ACTION ITEM: Return the listing word for word, as given.
···
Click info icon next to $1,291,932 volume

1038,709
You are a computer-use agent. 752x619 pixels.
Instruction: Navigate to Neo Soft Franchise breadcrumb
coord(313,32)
···
EXERCISE RESULT:
Click info icon next to $1,291,932 volume

1038,709
You are a computer-use agent. 752x619 pixels.
Instruction: Navigate to Neo Soft Franchise breadcrumb
coord(313,32)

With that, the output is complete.